Five Strangers, One Perfect Elvis Shirt
The "I Love New York" shirt has been dead longer than any of us have been online. It ran its course—spawn, clone, ironic inversion, finally landfill—sometime before the end of the nineties, then crawled back out of the souvenir bin. Taylin Elisa Yasmin from Montreal somehow makes the thing look good again at 18, which is either a tribute to her or evidence that context is everything, and I genuinely can’t tell which.
Sebastien Taberlet is a 22-year-old fashion designer from Paris, which means he’s professionally obligated to be dressed well at all times. He delivers: red Vans, H&M trousers so tight they function as documentation, a Zara jacket. The Elvis shirt, though—that’s the real question. Where did he find it, and is there another one somewhere, because I need it in my life immediately.

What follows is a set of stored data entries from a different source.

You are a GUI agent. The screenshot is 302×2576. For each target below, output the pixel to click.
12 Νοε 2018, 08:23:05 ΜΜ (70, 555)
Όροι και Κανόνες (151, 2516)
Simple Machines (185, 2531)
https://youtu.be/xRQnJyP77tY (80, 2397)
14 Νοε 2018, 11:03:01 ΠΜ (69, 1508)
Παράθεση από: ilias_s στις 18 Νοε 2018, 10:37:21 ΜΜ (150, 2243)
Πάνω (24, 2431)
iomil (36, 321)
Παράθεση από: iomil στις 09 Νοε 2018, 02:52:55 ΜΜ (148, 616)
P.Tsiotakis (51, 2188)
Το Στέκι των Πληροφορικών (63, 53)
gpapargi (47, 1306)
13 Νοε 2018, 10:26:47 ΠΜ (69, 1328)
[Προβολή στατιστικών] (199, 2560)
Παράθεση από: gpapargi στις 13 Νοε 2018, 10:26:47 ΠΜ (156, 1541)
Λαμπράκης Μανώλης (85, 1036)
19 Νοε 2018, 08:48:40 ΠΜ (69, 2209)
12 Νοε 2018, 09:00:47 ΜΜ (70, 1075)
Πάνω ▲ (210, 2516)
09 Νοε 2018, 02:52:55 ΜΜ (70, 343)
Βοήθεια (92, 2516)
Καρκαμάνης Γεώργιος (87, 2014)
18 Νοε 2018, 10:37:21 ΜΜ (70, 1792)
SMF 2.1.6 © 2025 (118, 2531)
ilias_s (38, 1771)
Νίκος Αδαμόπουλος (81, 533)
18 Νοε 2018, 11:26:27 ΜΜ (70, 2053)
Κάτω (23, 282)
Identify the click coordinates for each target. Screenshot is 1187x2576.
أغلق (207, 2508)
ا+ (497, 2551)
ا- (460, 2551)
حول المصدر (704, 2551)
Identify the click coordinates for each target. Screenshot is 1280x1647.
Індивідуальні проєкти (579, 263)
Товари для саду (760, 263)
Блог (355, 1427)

New York operates in a different fashion timezone. While the rest of us are still deciding what to wear in October, Manhattan has moved on to the exhibitionist wars: show what there is to show, uncover what there is to uncover, keep going until law enforcement weighs in. As a tourist I’d recommend watching rather than participating, unless you have a good sprint in you.
Romina is 15, from Düsseldorf, wearing Chucks and a ponytail. Her style is every teenage blogger in 2010, and there’s something in the way she looks at the camera—pure delight, completely un-self-conscious—that’s more interesting than any outfit. She just looks happy to be in the picture. That’s rarer than it sounds.
And then there’s Clark and Jennifer, deep in some pharmaceutical territory, wearing neon and Pokémon iconography and apparently doing fine. Drugs and raves and the specific delusion that a Pikachu-adjacent costume constitutes an aesthetic statement aren’t new—Hipster Runoff documented the entire species extensively—but every generation rediscovers it, takes one great photograph, and then goes home to stare at the ceiling until Thursday. Some traditions endure.